HEK-293 cell based assays were performed as reported.e6 In brief, HEK-293 cells were plated on poly-D-lysine coated 10 mm coverslips and allowed to grow for 24 hours, then transfected with lipofectamine 2000 (2 µL/coverslip; Invitrogen, Carlsbad, CA) and plasmid DNA for mGluR5 or mGluR1-EGFP (2 ng plasmid DNA / coverslip). After 24 hours, coverslips were fixed with 4% paraformaldehyde for 10 minutes, washed with phosphate buffered saline (PBS), permeabilized with 0.3% triton X-100, washed with PBS, and blocked with 5% goat serum for 1 hour. Patient or control serum (1:200) or CSF (1:5) along with a rabbit antibody to mGluR5 (ab27190, Abcam, Cambridge, MA; 1:1000) were applied for 1 hour, then the coverslips were washed with PBS and labeled with the appropriate fluorescent secondary antibodies (A21206, donkey anti-rabbit IgG, Invitrogen, and A11014, goat anti-human IgG, Molecular Probes, Eugene, OR; both at 1:1000). Since cells expressing mGluR1-EGFP were fluorescent, a commercial antibody to mGluR1 and corresponding secondary antibody were not needed for our assay for mGluR1 antibodies. Results were captured by a fluorescence microscope using Zeiss Axiovision software (Zeiss, Thornwood, NY, USA).

mGluR5-null mice

mGluR5 knockout mice were bred and genotyped as described previously.e7 Brains of mGluR5-null and control mice were processed and labeled as described above. To examine the distribution of mGluR5 in mouse brain and to verify the deletion of mGluR5 in brains of mGluR5-null mice, brain sections from wild-type and mGluR5-null mice were labeled with a rabbit antibody against mGluR5 (06-541, Milipore, Billerica, MA; 1:500). This reactivity was developed using the appropriate biotinylated secondary antibodies (1:2000) and the avidin-biotin peroxidase, diaminobenzidine method. The reactivity of patients’ sera with mGluR5-null and control mice was determined as indicated above.

e-References

e1.Medeiros LJ, Greiner TC. Hodgkin's disease. Cancer 1995;75:357-369.

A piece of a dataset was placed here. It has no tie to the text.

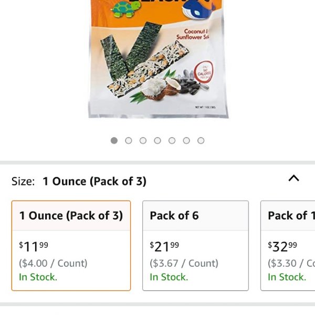This screenshot has height=315, width=315.
Task: Switch to the second product image dot
Action: [x=129, y=141]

e2.Lancaster, E., Martinez-Hernandez, E., Dalmau, J. Encephalitis and antibodies to synaptic and neuronal cell surface proteins. Neurology, in press.

e3.Schmitz-Hübsch T, du Montcel ST, Baliko L et al. Scale for the assessment and rating of ataxia: development of a new clinical scale. Neurology 2006; 66: 1717-20.

e4.Ances BM, Vitaliani R, Taylor RA, et al. Treatment-responsive limbic encephalitis identified by neuropil antibodies: MRI and PET correlates.Brain 2005; 128: 1764-77.

e5.Buchhalter JR, Dichter MA. Electrophysiological comparison of pyramidal and stellate nonpyramidal neurons in dissociated cell culture of rat hippocampus.Brain Res Bull 1991; 26:333-8.

e6.Lancaster E, Lai M, Peng X, et al. Antibodies to the GABA(B) receptor in limbic encephalitis with seizures: case series and characterisation of the antigen.Lancet Neurol 2010; 9: 67-76.

e7.Xu J, Zhu Y, Contractor A, et al. mGluR5 has a critical role in inhibitory learning.J Neurosci 2009; 29: 3676-84.